Boulay Denis, Ho-Van Sophie, Bergis Olivier, Avenet Patrick, Griebel Guy
Sanofi Research & Development, Exploratory Unit, Chilly-Mazarin, France.
Behav Pharmacol. 2013 Oct;24(7):543-51. doi: 10.1097/FBP.0b013e3283654044.
The objective of the present study was to examine the idea that the decrease in 50-kHz ultrasonic vocalizations elicited by tickling in juvenile rats following the administration of the psychotomimetic drug phencyclidine (PCP) may represent a valid model of the negative symptoms of schizophrenia. Fifty-kilohertz calls in rodents have been suggested to represent an archaic model of human laughter. Our results showed that daily tickling sessions produced a gradual increase in 50-kHz vocalizations, an effect that reached statistical significance from day 3. Administration of PCP (1 mg/kg, intraperitoneally) attenuated the 50-kHz calls induced by 4 consecutive days of tickling. The ability of several clinically effective or potential antipsychotics to reverse the effects of PCP was investigated. The 5-HT1A receptor partial agonist, buspirone (0.3 and 1 mg/kg, intraperitoneally), the dual D2/5-HT1A receptor ligand, SSR181507 (0.5-0.75 mg/kg, intraperitoneally), but not the atypical antipsychotic, aripiprazole (0.1-1 mg/kg, intraperitoneally), the 5-HT2A receptor antagonist, eplivanserin (0.3-3 mg/kg, intraperitoneally), and the GlyT1 inhibitor, SSR103800 (0.3-3 mg/kg, intraperitoneally) significantly attenuated the effects of PCP on 50-kHz calls. Importantly, in animals not treated with PCP, none of the drugs affected 50-kHz calls elicited by a first handling-tickling session, indicating that the action of buspirone and SSR181507 cannot be explained by an intrinsic effect. To investigate further the specificity of these drug effects, we tested the anxiolytic and antidepressant agents, diazepam (0.1-1 mg/kg, intraperitoneally) and fluoxetine (1-10 mg/kg, intraperitoneally), respectively, in this procedure. Neither drug affected tickling-induced 50-kHz calls in naive or PCP-treated rats. In conclusion, the results of the present study confirm that 50-kHz calls elicited by several tickling sessions in rats can be reduced by acute administration of PCP, and that this effect can be reversed by previous administration of compounds with 5-HT1A receptor agonist properties. As evidence for clinical efficacy of both agents on the negative symptoms of schizophrenia is weak or lacking, the current findings do not allow a definite conclusion to be drawn on the validity of this procedure as a model of this aspect of schizophrenia.

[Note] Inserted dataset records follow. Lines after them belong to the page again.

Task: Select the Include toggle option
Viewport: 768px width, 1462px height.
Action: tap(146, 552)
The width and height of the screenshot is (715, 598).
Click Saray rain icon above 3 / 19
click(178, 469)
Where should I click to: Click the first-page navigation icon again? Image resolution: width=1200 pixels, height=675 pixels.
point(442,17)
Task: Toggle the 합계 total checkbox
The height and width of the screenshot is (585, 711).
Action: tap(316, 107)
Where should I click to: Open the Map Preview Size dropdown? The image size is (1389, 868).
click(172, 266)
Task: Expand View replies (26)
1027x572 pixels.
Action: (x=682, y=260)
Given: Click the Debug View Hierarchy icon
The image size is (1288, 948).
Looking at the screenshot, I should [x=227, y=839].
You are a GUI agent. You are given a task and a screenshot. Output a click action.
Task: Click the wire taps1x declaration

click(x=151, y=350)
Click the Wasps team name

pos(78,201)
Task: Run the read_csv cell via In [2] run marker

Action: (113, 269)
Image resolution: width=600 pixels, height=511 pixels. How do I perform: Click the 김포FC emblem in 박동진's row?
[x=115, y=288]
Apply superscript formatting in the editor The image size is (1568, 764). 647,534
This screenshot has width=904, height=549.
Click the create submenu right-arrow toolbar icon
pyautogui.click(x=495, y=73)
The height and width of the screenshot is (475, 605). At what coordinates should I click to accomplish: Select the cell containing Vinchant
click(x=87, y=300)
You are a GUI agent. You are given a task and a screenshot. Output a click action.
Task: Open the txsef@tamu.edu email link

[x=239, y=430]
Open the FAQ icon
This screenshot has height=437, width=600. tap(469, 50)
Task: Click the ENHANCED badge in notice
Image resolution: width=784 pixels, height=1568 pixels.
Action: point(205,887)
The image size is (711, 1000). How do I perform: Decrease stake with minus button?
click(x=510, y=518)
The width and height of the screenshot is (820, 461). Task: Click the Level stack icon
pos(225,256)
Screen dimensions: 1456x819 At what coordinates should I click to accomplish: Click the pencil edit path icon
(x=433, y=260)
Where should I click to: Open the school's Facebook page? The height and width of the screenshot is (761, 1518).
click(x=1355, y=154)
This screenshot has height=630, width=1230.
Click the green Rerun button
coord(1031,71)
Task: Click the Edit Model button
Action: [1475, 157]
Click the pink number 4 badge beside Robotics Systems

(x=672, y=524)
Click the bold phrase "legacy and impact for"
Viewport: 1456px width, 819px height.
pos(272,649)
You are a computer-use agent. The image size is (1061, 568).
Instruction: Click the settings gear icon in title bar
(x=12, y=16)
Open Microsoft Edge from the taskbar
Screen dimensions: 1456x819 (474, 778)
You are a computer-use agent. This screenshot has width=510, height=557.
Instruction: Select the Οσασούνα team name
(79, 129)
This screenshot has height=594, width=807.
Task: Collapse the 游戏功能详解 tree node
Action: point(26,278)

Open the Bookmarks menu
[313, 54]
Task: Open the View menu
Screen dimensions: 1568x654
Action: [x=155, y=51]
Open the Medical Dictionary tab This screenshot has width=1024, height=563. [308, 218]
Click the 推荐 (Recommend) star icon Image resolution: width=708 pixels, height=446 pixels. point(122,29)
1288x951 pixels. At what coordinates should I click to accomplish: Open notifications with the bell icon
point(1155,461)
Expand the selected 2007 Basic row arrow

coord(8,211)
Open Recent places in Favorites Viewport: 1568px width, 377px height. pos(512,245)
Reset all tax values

本研究的目的是检验一种观点,即给予拟精神病药物苯环己哌啶(PCP)后,幼鼠挠痒引起的50千赫兹超声发声减少可能代表精神分裂症阴性症状的有效模型。啮齿动物发出的50千赫兹叫声被认为是人类笑声的一种古老模型。我们的结果表明,每天的挠痒会使50千赫兹发声逐渐增加,从第3天起这种效应达到统计学显著水平。腹腔注射PCP(1毫克/千克)减弱了连续4天挠痒诱导的50千赫兹叫声。研究了几种临床有效或有潜力的抗精神病药物逆转PCP作用的能力。5-羟色胺1A受体部分激动剂丁螺环酮(腹腔注射0.3和1毫克/千克)、D2/5-羟色胺1A受体双重配体SSR181507(腹腔注射0.5 - 0.75毫克/千克),但非典型抗精神病药物阿立哌唑(腹腔注射0.1 - 1毫克/千克)、5-羟色胺2A受体拮抗剂依普利万色林(腹腔注射0.3 - 3毫克/千克)以及甘氨酸转运体1抑制剂SSR103800(腹腔注射0.3 - 3毫克/千克)均显著减弱了PCP对50千赫兹叫声的作用。重要的是,在未用PCP处理的动物中,这些药物均未影响首次处理 - 挠痒引起的50千赫兹叫声,这表明丁螺环酮和SSR181507的作用无法用内在效应来解释。为进一步研究这些药物作用的特异性,我们在此实验过程中分别测试了抗焦虑和抗抑郁药物地西泮(腹腔注射0.1 - 1毫克/千克)和氟西汀(腹腔注射1 - 10毫克/千克)。这两种药物在未处理或PCP处理的大鼠中均未影响挠痒诱导的50千赫兹叫声。总之,本研究结果证实,急性给予PCP可减少大鼠多次挠痒引起的50千赫兹叫声,且这种效应可被先前给予的具有5-羟色胺1A受体激动剂特性的化合物逆转。由于这两种药物对精神分裂症阴性症状临床疗效的证据薄弱或缺乏,目前的研究结果无法就该实验作为精神分裂症这一方面模型的有效性得出明确结论。